Address 55 -------------------------------------------------------
Controller: 4B0 907 357 
Component: LEUCHTWEITEREGLER D004
Coding: 00010
Shop #: WSC 01236
1 Fault Found:
00776 - Level Control System Sensor: Left Front (G78)
31-00 - Open or Short to Ground

If no fault is found, then suspect there is a problem with the brackets or clamps connecting either the front or rear sensors to the suspension arm. You can visually inspect either without removing a wheel but it is easier with the wheel removed, both sensors are located on the left hand side of the car looking from the rear to the front. Below are a couple of images showing their precise locations:-

G78 Front Sensor and associated hardware










G76 Rear Sensor and associated hardware on Quattro models










The J431 control unit is on the right hand side of the vehicle under the bench seat for the coupe and behind the right rear back panel for the roadster.

*REPLACING SENSORS*

Tools required: ¼ or ⅜ drive metric socket set, set of metric allen keys, jack and axle stands.

When replacing either the G78 or G76 sensors, it is fairly straightforward but there are a few points to watch out for, firstly, when releasing the electrical plug, they are quite fragile and the easiest way is to insert 2 small flat bladed screwdrivers underneath the catches on either side so that they clear the lugs on the sensor, the plug should then release itself.

Secondly, to remove the connecting rod ball joint from the sensor arm (parts 4 and 9 in the above image), it will be necessary to counterhold the flats of the ball joint spindle with a thin open ended spanner before undoing the securing nut, the pic below illustrates this










The 2 allen pins securing the sensors to mounting brackets are tight and a good quality allen key set is required.
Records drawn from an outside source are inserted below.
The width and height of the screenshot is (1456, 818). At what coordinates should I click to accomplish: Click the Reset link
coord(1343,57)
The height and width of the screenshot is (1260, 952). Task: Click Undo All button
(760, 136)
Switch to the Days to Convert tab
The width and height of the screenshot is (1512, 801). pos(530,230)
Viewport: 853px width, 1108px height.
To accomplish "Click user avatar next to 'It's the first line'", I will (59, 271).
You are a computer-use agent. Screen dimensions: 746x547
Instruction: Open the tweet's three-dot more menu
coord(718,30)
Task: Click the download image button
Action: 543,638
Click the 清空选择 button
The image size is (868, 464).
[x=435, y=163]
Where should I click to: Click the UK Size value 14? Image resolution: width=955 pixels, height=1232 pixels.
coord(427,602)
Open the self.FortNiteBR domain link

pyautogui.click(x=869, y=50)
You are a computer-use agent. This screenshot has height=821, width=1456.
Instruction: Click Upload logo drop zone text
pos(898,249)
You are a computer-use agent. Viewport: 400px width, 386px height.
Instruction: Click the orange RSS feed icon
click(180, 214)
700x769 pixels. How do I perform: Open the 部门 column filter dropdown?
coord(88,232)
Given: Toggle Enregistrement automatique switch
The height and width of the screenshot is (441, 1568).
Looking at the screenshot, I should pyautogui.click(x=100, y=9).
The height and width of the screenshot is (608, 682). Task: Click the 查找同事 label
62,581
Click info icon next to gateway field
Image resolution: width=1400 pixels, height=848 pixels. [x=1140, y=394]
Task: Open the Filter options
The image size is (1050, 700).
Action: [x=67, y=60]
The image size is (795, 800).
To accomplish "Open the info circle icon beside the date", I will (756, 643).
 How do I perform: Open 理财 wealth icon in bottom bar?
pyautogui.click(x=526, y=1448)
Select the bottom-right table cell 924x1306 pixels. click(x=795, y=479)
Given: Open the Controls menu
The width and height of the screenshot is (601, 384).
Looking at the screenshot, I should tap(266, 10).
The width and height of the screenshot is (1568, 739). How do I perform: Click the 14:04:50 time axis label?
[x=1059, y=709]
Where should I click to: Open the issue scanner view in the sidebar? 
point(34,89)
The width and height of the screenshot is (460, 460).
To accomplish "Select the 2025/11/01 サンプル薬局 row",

When re-fitting the plugs, it is important that the rubber seal is located in the sensor socket fully before pushing the plug home. In the below pic, the grey seal is not fully located, it needs to be almost flush with the sensor socket turret, this can be done by gently easing it in with a small open ended spanner. When re-connecting the plug, some considerable force will be required before the lugs on the sensor locate in the holes in the 2 catches and this can take several attempts.










After replacing a sensor, clear any faults in module 55 and re-scan to see if the fault has cleared.

Whenever a sensor(s) has/have been replaced, it is important to get the headlamp alignment checked.


----------



## Tritium (Apr 25, 2011)

Excellent write up Steve. Very usefull detail. Off to the Knowledge base for this one I hope.

Apologies if I am wrong but " ..._both sensors are located on the left hand side of the car looking to the front_.." is wrong?

The diagram ( my car and Bentley manual) show looking at the car front grill the sensors are on the right ( nearside -UK)


----------



## Garth (Feb 7, 2012)

Nice.

I think this must be the only system that worked correctly on my car when I bought it but knowing my luck, it'll fail soon enough. At least I have some reference when it goes


----------



## steveupton (Mar 23, 2010)

Tritium said:


> Excellent write up Steve. Very usefull detail. Off to the Knowledge base for this one I hope.
> 
> Apologies if I am wrong but " ..._both sensors are located on the left hand side of the car looking to the front_.." is wrong?
> 
> The diagram ( my car and Bentley manual) show looking at the car front grill the sensors are on the right ( nearside -UK)


Thanks, it is a little confusing, think I might word this differently. I do mean nearside for RHD but tried to write it so owners of LHD TTs would read it OK.


----------



## SteveTDCi (Nov 10, 2009)

Thanks for this, I know the rear leveller has broken on ours and it's on my list of things to do, it was picked up on its last mot as an advisory,


----------



## John Stratton (Jun 20, 2010)

Brilliant write up , may have to use it one day , although hope not !!

Well done for taking the time to do this , I am sure one that will be used alot .

John


----------



## greyhound (Oct 27, 2011)

Nice one Steve! v.usefull


----------